Six-eyed sand spider
|This article needs additional citations for verification. (June 2015)|
|Six-eyed sand spider|
The six-eyed sand spider (Sicarius hahni) is a medium-sized spider with body measuring 8 to 15 mm and legs spanning up to 50 mm,:p.24 found in deserts and other sandy places in southern Africa. It is a member of the Sicariidae family; close relatives may be found in both Africa and in South America, and its near cousins, the recluses (Loxosceles), are found worldwide. Due to its flattened stance and laterigrade legs, it is also sometimes known as the six-eyed crab spider. Bites by Sicarius to humans are uncommon; there are no proven cases and only two suspected cases where the culprit was never identified. Sicarius bites have been experimentally shown as lethal to rabbits within 5 to 12 hours.:p.25 The genus name Sicarius is Latin for 'murderer', from sica, a curved dagger. The species was named after Carl Wilhelm Hahn.
This spider buries itself in the sand and strikes from ambush at prey that wanders too closely. Sand particles adhere to cuticles on its abdomen, thus acting as a natural camouflage if uncovered. If disturbed, it will run a short distance and bury itself again. The six-eyed spider has a poor sense of direction, unlike other species of spiders. On top of this it can survive a year without a meal or even a drop to drink, making it a patient hunter.

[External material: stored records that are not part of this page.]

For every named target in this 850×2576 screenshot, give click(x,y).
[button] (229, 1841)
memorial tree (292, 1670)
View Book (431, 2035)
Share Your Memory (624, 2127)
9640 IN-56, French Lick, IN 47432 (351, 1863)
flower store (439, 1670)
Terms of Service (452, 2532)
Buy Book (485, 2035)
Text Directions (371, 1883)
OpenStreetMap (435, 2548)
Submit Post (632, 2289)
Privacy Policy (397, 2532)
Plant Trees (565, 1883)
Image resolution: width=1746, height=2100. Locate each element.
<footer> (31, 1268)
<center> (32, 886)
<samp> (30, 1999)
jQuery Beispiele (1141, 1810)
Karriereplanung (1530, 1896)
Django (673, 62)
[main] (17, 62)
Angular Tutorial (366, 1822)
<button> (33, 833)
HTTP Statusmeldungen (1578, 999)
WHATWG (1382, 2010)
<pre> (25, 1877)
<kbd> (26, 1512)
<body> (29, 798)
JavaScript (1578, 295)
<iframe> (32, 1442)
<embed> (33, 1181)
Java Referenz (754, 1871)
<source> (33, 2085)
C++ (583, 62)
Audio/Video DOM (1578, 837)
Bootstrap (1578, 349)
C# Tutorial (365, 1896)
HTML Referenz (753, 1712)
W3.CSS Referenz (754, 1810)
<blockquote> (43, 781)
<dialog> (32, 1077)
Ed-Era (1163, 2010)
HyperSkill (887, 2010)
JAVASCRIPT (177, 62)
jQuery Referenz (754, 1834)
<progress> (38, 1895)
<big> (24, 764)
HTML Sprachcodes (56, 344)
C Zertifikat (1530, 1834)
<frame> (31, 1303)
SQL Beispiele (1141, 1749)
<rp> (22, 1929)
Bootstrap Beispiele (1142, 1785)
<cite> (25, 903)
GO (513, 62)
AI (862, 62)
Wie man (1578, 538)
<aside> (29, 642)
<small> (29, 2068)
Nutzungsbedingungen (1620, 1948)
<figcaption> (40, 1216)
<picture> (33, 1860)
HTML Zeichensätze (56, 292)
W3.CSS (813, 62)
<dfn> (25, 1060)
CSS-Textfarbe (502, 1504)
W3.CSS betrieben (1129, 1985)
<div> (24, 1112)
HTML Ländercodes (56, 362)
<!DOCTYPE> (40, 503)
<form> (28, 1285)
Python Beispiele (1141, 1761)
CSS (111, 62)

Toxicology studies have demonstrated that the venom is particularly potent, with a powerful hemolytic/necrotoxic effect, causing blood vessel leakage, thinning of the blood and tissue destruction. Sicarius bite treatment should be directed, as with all cytotoxic bites, at prevention of secondary infection and combating Disseminated intravascular coagulation (DIC) if it develops.:p.25 No anti-venom exists for it.